* What to work on *
Write the material out again, replacing "Instruction" with "Step" and leaving everything else as it is.

* Provided entries *
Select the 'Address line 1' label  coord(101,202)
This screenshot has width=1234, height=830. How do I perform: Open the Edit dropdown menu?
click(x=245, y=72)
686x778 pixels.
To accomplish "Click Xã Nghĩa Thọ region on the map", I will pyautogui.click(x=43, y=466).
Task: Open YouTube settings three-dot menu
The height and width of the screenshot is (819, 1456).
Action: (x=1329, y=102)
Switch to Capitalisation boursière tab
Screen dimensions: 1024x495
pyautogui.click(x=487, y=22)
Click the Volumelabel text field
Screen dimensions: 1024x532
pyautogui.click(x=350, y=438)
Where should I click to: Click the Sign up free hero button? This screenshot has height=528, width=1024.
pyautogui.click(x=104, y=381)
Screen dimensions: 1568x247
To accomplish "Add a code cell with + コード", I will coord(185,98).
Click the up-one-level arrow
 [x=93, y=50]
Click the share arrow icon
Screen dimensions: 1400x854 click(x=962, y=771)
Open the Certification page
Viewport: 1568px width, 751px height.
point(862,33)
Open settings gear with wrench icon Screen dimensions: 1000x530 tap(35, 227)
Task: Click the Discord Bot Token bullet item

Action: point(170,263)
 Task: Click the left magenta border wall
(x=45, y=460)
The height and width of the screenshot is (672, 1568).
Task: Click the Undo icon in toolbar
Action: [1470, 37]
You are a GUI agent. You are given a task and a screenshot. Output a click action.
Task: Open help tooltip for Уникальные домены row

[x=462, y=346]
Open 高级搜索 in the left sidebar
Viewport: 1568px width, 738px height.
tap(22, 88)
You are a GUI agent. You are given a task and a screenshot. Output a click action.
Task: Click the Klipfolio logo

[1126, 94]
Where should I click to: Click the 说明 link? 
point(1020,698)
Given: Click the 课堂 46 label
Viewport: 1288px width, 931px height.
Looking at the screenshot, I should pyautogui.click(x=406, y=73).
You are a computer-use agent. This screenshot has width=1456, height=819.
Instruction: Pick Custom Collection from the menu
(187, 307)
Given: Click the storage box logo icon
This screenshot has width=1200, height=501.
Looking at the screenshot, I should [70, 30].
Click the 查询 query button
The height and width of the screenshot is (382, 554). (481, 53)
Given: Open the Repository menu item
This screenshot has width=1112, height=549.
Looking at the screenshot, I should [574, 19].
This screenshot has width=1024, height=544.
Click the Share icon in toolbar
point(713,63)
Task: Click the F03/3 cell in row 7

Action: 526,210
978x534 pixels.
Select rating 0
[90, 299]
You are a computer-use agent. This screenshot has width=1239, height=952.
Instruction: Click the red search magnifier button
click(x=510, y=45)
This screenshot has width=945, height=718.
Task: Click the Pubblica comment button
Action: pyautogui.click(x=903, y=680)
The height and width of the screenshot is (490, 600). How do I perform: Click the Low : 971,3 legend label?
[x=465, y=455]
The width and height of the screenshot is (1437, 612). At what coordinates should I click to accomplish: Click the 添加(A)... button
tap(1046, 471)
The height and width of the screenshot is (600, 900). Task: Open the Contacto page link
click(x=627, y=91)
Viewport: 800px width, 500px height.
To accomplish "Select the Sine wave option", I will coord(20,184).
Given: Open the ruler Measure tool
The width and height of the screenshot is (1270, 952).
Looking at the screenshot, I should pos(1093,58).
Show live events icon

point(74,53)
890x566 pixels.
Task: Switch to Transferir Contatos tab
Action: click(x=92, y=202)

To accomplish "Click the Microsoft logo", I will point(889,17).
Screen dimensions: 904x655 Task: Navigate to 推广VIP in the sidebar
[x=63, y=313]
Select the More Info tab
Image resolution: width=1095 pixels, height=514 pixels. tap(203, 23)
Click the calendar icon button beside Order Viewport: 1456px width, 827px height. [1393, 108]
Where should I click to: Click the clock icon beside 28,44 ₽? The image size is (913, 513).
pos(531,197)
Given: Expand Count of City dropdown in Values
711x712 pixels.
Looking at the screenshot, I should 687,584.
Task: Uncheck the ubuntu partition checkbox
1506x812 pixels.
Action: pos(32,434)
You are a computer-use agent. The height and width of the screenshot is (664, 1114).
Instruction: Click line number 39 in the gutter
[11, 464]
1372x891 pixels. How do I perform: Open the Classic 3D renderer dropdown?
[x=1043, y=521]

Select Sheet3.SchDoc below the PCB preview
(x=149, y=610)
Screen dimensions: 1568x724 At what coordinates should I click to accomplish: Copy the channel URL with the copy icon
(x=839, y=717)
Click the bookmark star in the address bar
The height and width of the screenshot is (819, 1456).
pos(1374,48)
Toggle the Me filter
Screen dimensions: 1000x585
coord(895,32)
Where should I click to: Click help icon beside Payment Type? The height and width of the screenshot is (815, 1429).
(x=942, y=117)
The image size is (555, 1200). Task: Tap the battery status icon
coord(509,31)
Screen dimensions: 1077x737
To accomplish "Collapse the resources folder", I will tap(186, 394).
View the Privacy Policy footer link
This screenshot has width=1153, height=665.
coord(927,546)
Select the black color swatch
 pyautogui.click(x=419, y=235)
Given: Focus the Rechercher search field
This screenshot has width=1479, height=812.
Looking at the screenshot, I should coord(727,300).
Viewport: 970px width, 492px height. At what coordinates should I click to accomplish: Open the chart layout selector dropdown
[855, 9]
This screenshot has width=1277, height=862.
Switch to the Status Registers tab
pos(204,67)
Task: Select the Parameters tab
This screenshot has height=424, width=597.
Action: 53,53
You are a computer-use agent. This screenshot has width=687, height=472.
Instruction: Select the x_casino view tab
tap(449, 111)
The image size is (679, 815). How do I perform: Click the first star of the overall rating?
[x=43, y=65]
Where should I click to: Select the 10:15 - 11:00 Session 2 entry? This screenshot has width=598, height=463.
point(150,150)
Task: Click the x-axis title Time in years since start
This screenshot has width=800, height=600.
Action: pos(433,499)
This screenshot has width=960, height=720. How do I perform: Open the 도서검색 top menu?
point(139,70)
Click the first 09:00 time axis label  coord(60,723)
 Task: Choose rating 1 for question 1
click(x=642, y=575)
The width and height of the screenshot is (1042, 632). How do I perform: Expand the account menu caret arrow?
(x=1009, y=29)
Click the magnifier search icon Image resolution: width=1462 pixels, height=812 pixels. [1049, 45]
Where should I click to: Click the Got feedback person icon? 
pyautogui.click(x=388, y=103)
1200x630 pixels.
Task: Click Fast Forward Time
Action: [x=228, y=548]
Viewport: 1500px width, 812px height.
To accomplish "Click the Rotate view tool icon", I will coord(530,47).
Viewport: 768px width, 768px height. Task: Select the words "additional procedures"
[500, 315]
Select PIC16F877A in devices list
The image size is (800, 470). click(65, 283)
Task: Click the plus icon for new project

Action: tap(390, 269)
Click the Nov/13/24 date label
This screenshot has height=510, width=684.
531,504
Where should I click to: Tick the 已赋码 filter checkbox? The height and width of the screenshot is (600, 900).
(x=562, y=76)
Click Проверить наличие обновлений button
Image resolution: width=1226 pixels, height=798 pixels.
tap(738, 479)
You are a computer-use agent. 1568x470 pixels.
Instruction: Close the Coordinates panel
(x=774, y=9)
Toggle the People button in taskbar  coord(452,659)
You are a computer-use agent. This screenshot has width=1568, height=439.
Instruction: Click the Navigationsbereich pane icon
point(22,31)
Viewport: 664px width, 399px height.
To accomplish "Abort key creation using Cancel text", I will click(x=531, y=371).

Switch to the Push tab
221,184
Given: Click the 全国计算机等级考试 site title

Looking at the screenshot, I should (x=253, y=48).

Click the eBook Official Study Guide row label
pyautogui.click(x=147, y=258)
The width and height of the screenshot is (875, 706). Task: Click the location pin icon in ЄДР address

* Result below *
Select the 'Address line 1' label  coord(101,202)
This screenshot has width=1234, height=830. How do I perform: Open the Edit dropdown menu?
click(x=245, y=72)
686x778 pixels.
To accomplish "Click Xã Nghĩa Thọ region on the map", I will pyautogui.click(x=43, y=466).
Task: Open YouTube settings three-dot menu
The height and width of the screenshot is (819, 1456).
Action: (x=1329, y=102)
Switch to Capitalisation boursière tab
Screen dimensions: 1024x495
pyautogui.click(x=487, y=22)
Click the Volumelabel text field
Screen dimensions: 1024x532
pyautogui.click(x=350, y=438)
Where should I click to: Click the Sign up free hero button? This screenshot has height=528, width=1024.
pyautogui.click(x=104, y=381)
Screen dimensions: 1568x247
To accomplish "Add a code cell with + コード", I will coord(185,98).
Click the up-one-level arrow
 [x=93, y=50]
Click the share arrow icon
Screen dimensions: 1400x854 click(x=962, y=771)
Open the Certification page
Viewport: 1568px width, 751px height.
point(862,33)
Open settings gear with wrench icon Screen dimensions: 1000x530 tap(35, 227)
Task: Click the Discord Bot Token bullet item

Action: point(170,263)
 Task: Click the left magenta border wall
(x=45, y=460)
The height and width of the screenshot is (672, 1568).
Task: Click the Undo icon in toolbar
Action: [1470, 37]
You are a GUI agent. You are given a task and a screenshot. Output a click action.
Task: Open help tooltip for Уникальные домены row

[x=462, y=346]
Open 高级搜索 in the left sidebar
Viewport: 1568px width, 738px height.
tap(22, 88)
You are a GUI agent. You are given a task and a screenshot. Output a click action.
Task: Click the Klipfolio logo

[1126, 94]
Where should I click to: Click the 说明 link? 
point(1020,698)
Given: Click the 课堂 46 label
Viewport: 1288px width, 931px height.
Looking at the screenshot, I should pyautogui.click(x=406, y=73).
You are a computer-use agent. This screenshot has width=1456, height=819.
Step: Pick Custom Collection from the menu
(187, 307)
Given: Click the storage box logo icon
This screenshot has width=1200, height=501.
Looking at the screenshot, I should [70, 30].
Click the 查询 query button
The height and width of the screenshot is (382, 554). (481, 53)
Given: Open the Repository menu item
This screenshot has width=1112, height=549.
Looking at the screenshot, I should [574, 19].
This screenshot has width=1024, height=544.
Click the Share icon in toolbar
point(713,63)
Task: Click the F03/3 cell in row 7

Action: 526,210
978x534 pixels.
Select rating 0
[90, 299]
You are a computer-use agent. This screenshot has width=1239, height=952.
Step: Click the red search magnifier button
click(x=510, y=45)
This screenshot has width=945, height=718.
Task: Click the Pubblica comment button
Action: pyautogui.click(x=903, y=680)
The height and width of the screenshot is (490, 600). How do I perform: Click the Low : 971,3 legend label?
[x=465, y=455]
The width and height of the screenshot is (1437, 612). At what coordinates should I click to accomplish: Click the 添加(A)... button
tap(1046, 471)
The height and width of the screenshot is (600, 900). Task: Open the Contacto page link
click(x=627, y=91)
Viewport: 800px width, 500px height.
To accomplish "Select the Sine wave option", I will coord(20,184).
Given: Open the ruler Measure tool
The width and height of the screenshot is (1270, 952).
Looking at the screenshot, I should pos(1093,58).
Show live events icon

point(74,53)
890x566 pixels.
Task: Switch to Transferir Contatos tab
Action: click(x=92, y=202)

To accomplish "Click the Microsoft logo", I will point(889,17).
Screen dimensions: 904x655 Task: Navigate to 推广VIP in the sidebar
[x=63, y=313]
Select the More Info tab
Image resolution: width=1095 pixels, height=514 pixels. tap(203, 23)
Click the calendar icon button beside Order Viewport: 1456px width, 827px height. [1393, 108]
Where should I click to: Click the clock icon beside 28,44 ₽? The image size is (913, 513).
pos(531,197)
Given: Expand Count of City dropdown in Values
711x712 pixels.
Looking at the screenshot, I should 687,584.
Task: Uncheck the ubuntu partition checkbox
1506x812 pixels.
Action: pos(32,434)
You are a computer-use agent. The height and width of the screenshot is (664, 1114).
Step: Click line number 39 in the gutter
[11, 464]
1372x891 pixels. How do I perform: Open the Classic 3D renderer dropdown?
[x=1043, y=521]

Select Sheet3.SchDoc below the PCB preview
(x=149, y=610)
Screen dimensions: 1568x724 At what coordinates should I click to accomplish: Copy the channel URL with the copy icon
(x=839, y=717)
Click the bookmark star in the address bar
The height and width of the screenshot is (819, 1456).
pos(1374,48)
Toggle the Me filter
Screen dimensions: 1000x585
coord(895,32)
Where should I click to: Click help icon beside Payment Type? The height and width of the screenshot is (815, 1429).
(x=942, y=117)
The image size is (555, 1200). Task: Tap the battery status icon
coord(509,31)
Screen dimensions: 1077x737
To accomplish "Collapse the resources folder", I will tap(186, 394).
View the Privacy Policy footer link
This screenshot has width=1153, height=665.
coord(927,546)
Select the black color swatch
 pyautogui.click(x=419, y=235)
Given: Focus the Rechercher search field
This screenshot has width=1479, height=812.
Looking at the screenshot, I should coord(727,300).
Viewport: 970px width, 492px height. At what coordinates should I click to accomplish: Open the chart layout selector dropdown
[855, 9]
This screenshot has width=1277, height=862.
Switch to the Status Registers tab
pos(204,67)
Task: Select the Parameters tab
This screenshot has height=424, width=597.
Action: 53,53
You are a computer-use agent. This screenshot has width=687, height=472.
Step: Select the x_casino view tab
tap(449, 111)
The image size is (679, 815). How do I perform: Click the first star of the overall rating?
[x=43, y=65]
Where should I click to: Select the 10:15 - 11:00 Session 2 entry? This screenshot has width=598, height=463.
point(150,150)
Task: Click the x-axis title Time in years since start
This screenshot has width=800, height=600.
Action: pos(433,499)
This screenshot has width=960, height=720. How do I perform: Open the 도서검색 top menu?
point(139,70)
Click the first 09:00 time axis label  coord(60,723)
 Task: Choose rating 1 for question 1
click(x=642, y=575)
The width and height of the screenshot is (1042, 632). How do I perform: Expand the account menu caret arrow?
(x=1009, y=29)
Click the magnifier search icon Image resolution: width=1462 pixels, height=812 pixels. [1049, 45]
Where should I click to: Click the Got feedback person icon? 
pyautogui.click(x=388, y=103)
1200x630 pixels.
Task: Click Fast Forward Time
Action: [x=228, y=548]
Viewport: 1500px width, 812px height.
To accomplish "Click the Rotate view tool icon", I will coord(530,47).
Viewport: 768px width, 768px height. Task: Select the words "additional procedures"
[500, 315]
Select PIC16F877A in devices list
The image size is (800, 470). click(65, 283)
Task: Click the plus icon for new project

Action: tap(390, 269)
Click the Nov/13/24 date label
This screenshot has height=510, width=684.
531,504
Where should I click to: Tick the 已赋码 filter checkbox? The height and width of the screenshot is (600, 900).
(x=562, y=76)
Click Проверить наличие обновлений button
Image resolution: width=1226 pixels, height=798 pixels.
tap(738, 479)
You are a computer-use agent. 1568x470 pixels.
Step: Close the Coordinates panel
(x=774, y=9)
Toggle the People button in taskbar  coord(452,659)
You are a computer-use agent. This screenshot has width=1568, height=439.
Step: Click the Navigationsbereich pane icon
point(22,31)
Viewport: 664px width, 399px height.
To accomplish "Abort key creation using Cancel text", I will click(x=531, y=371).

Switch to the Push tab
221,184
Given: Click the 全国计算机等级考试 site title

Looking at the screenshot, I should (x=253, y=48).

Click the eBook Official Study Guide row label
pyautogui.click(x=147, y=258)
The width and height of the screenshot is (875, 706). Task: Click the location pin icon in ЄДР address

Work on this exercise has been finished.